This super Camaro will also bring its 3842 pounds to a halt from 70 mph in 141 feet, besting the 3710-pound Ford Mustang Shelby GT350R by five feet. To make the 1LE’s chassis this capable, GM had partners. Goodyear supplies the Eagle F1 Supercar 3R rubber, and this is the first car to wear these DOT-legal track meats, here in size 305/30ZR-19 (front) and 325/30ZR-19 (rear). They wrap around forged-aluminum wheels that are one inch smaller in diameter and thus, along with the tires, save a total of 13 pounds in precious rotating inertia and unsprung mass compared with the ZL1.
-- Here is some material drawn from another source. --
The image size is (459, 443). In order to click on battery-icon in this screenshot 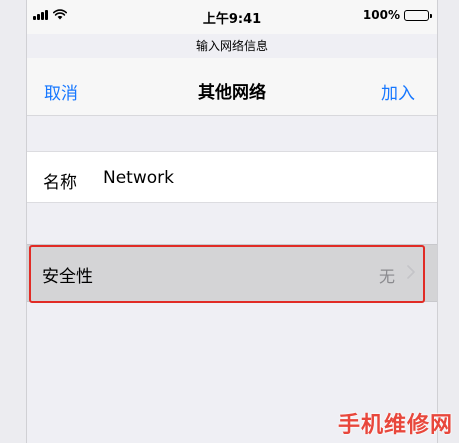, I will do `click(418, 15)`.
The other half of the chassis performance comes from Canadian supplier Multimatic in the form of aluminum-bodied spool-valve dampers. Not only do they provide an elegant way to vary damping force, but the inverted struts with a ball-jointed top mount provide a means to get race-car-like negative camber out of the front end. Together, the four dampers are about 23 pounds lighter than the ZL1’s steel-bodied magnetorheological dampers. The rear subframe and its multilink suspension are isolated—if you want to call it that—from the body by rigid aluminum pucks instead of rubber bushings, and the rear anti-roll bar is adjustable to three positions. Locking down the rear end and firming up the front means you can feel every crack in the road, and even the slightest variation in lateral thrust, with clarity and precision.